Assembleia de credores
Esse plano precisa ser aprovado em uma assembleia de credores marcada pela Justiça.
Quem acompanha?
Um administrador judicial é nomeado pelo juiz como intermediador entre a empresa, os credores e a Justiça. A empresa precisa apresentar um balanço mensal para prestar contas ao juiz e aos credores.

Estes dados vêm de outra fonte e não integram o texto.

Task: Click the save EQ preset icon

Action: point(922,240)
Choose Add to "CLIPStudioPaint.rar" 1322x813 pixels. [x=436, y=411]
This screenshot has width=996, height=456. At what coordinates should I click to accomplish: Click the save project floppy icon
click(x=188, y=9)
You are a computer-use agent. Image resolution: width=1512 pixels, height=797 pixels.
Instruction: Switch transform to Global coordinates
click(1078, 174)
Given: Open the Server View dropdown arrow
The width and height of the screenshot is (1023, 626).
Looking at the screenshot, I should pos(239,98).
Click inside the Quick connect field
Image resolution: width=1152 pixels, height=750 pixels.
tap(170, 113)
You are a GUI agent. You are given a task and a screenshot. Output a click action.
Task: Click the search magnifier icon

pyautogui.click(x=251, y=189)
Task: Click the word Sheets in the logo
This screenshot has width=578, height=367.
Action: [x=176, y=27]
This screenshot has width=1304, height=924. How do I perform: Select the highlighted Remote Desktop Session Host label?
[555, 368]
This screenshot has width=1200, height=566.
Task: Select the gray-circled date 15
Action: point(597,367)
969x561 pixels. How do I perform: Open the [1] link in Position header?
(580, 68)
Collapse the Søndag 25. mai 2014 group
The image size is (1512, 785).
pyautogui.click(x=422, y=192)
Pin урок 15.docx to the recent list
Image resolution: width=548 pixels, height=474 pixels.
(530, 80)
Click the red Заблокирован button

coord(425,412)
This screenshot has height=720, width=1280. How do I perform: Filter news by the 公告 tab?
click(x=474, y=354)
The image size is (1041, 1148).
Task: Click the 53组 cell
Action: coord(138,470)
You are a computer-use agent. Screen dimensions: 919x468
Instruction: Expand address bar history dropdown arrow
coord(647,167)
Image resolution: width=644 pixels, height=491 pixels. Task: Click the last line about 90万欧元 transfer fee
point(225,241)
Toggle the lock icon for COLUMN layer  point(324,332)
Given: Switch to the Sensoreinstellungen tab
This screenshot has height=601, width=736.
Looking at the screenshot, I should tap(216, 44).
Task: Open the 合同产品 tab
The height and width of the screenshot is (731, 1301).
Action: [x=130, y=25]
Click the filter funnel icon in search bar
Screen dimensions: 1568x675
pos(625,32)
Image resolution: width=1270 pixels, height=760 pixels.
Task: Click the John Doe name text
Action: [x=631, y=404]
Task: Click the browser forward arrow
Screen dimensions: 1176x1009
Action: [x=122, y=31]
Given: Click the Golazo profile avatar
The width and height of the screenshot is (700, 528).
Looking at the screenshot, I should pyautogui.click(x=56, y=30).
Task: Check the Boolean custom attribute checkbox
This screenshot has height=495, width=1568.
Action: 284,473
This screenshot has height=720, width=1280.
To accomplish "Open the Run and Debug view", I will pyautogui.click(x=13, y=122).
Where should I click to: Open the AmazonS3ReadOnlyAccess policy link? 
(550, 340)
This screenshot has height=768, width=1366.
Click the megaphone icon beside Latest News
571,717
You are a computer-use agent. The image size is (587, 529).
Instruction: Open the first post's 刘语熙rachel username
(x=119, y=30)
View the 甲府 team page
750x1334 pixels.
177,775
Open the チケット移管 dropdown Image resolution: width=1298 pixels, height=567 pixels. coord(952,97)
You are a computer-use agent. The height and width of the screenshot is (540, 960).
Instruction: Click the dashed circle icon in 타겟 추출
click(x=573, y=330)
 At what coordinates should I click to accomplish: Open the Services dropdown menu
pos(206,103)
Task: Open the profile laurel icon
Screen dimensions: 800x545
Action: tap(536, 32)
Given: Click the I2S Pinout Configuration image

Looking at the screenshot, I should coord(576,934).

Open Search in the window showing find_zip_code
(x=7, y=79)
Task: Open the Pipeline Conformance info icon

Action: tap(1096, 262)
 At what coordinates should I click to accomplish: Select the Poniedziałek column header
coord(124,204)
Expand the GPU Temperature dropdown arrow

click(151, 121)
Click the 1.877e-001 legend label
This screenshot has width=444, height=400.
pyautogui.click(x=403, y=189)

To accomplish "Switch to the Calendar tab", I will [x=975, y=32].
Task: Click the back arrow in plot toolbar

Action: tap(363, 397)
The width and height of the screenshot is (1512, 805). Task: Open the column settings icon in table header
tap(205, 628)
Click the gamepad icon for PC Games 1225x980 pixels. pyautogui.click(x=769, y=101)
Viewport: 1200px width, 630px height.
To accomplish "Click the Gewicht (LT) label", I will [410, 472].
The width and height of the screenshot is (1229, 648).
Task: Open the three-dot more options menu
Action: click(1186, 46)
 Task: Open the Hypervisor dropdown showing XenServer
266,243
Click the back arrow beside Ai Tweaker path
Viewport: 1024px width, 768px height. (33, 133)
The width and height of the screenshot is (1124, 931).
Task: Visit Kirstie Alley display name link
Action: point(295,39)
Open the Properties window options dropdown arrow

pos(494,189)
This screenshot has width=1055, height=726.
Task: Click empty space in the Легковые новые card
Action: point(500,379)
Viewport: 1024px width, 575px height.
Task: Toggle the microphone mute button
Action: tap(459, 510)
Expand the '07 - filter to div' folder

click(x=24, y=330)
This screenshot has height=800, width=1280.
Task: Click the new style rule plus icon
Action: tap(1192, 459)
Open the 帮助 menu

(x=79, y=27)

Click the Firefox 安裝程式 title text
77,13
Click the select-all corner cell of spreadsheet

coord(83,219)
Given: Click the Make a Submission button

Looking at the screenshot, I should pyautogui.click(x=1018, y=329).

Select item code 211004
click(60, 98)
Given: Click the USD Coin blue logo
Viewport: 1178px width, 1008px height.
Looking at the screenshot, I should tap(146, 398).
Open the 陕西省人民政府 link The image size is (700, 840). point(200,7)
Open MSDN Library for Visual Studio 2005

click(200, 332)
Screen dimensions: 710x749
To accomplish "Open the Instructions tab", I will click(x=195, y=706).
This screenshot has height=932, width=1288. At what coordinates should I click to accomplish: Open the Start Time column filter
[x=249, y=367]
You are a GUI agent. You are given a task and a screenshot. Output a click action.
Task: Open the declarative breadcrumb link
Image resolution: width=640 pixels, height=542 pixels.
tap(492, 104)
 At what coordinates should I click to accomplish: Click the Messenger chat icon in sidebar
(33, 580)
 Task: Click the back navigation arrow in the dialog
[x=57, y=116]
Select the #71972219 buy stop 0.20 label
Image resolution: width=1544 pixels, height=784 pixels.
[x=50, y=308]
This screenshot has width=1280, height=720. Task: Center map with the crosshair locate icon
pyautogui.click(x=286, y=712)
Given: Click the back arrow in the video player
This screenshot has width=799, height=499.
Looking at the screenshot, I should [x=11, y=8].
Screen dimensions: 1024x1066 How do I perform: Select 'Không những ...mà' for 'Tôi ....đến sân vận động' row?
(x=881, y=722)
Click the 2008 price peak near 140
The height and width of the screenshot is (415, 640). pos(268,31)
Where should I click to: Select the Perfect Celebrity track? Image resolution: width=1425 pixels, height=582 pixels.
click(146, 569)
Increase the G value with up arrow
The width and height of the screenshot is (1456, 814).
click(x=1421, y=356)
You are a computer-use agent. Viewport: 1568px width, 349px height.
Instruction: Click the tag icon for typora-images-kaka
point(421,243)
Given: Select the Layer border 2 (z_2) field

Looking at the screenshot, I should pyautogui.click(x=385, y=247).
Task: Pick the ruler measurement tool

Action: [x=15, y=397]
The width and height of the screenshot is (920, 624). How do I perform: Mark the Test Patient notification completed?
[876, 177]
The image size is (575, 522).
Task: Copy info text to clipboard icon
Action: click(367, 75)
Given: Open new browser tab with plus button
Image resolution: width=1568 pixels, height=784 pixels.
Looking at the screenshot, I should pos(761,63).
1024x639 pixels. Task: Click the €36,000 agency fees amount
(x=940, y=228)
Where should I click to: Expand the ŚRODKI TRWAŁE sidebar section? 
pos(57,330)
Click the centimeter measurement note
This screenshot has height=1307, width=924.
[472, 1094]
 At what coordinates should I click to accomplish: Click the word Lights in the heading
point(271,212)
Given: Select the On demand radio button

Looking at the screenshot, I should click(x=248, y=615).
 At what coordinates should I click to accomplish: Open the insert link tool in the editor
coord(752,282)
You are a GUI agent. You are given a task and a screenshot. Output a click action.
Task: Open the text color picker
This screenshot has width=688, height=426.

E se o acordo não for cumprido?
Caso a empresa não cumpra o acordo, o juiz pode decretar a falência da empresa.
O caso da Itapemirim
Pedido
Uma das maiores empresas de transporte rodoviário do país, a Viação Itapemirim, entrou em recuperação judicial em março de 2016, junto com outras empresas que pertenciam à família Cola. O pedido foi protocolado na 13ª Vara Cível Empresarial de Recuperação Judicial e Falência de Vitória, cujo titular é o juiz Paulino José Lourenço.
Dívidas
Na época, a empresa alegou ter R$ 336,49 milhões em dívidas trabalhistas e com fornecedores, além de um passivo tributário de cerca de R$ 1 bilhão.
Viação Kaissara
Antes da recuperação, em junho de 2015, 40% da operação da Itapemirim foi vendida à Viação Kaissara.
Venda
Cerca de 7 meses depois, a família vendeu as empresas recuperandas para um grupo empresarial de São Paulo.
Golpe
Em abril deste ano, o patriarca da família, Camilo Cola, junto com o filho Camilo Cola Filho, afirmaram ter sofrido um “golpe”, alegando que os empresários que compraram a empresa não honraram com o acordo. A família tenta, desde então, anular o negócio.
Dentro da lei
Os sócios da Itapemirim, Camila Valdivia e Sidnei Piva de Jesus, refutaram as acusações e afirmaram que tudo foi feito dentro da lei.
Assembleia de credores
Até hoje, a assembleia de credores do caso não foi marcada. Em dezembro do ano passado, os prazos foram reabertos pois o juiz entendeu que a criação da Viação Kaissara seria uma forma de desviar patrimônio da Itapemirim, incluindo-a na recuperação judicial.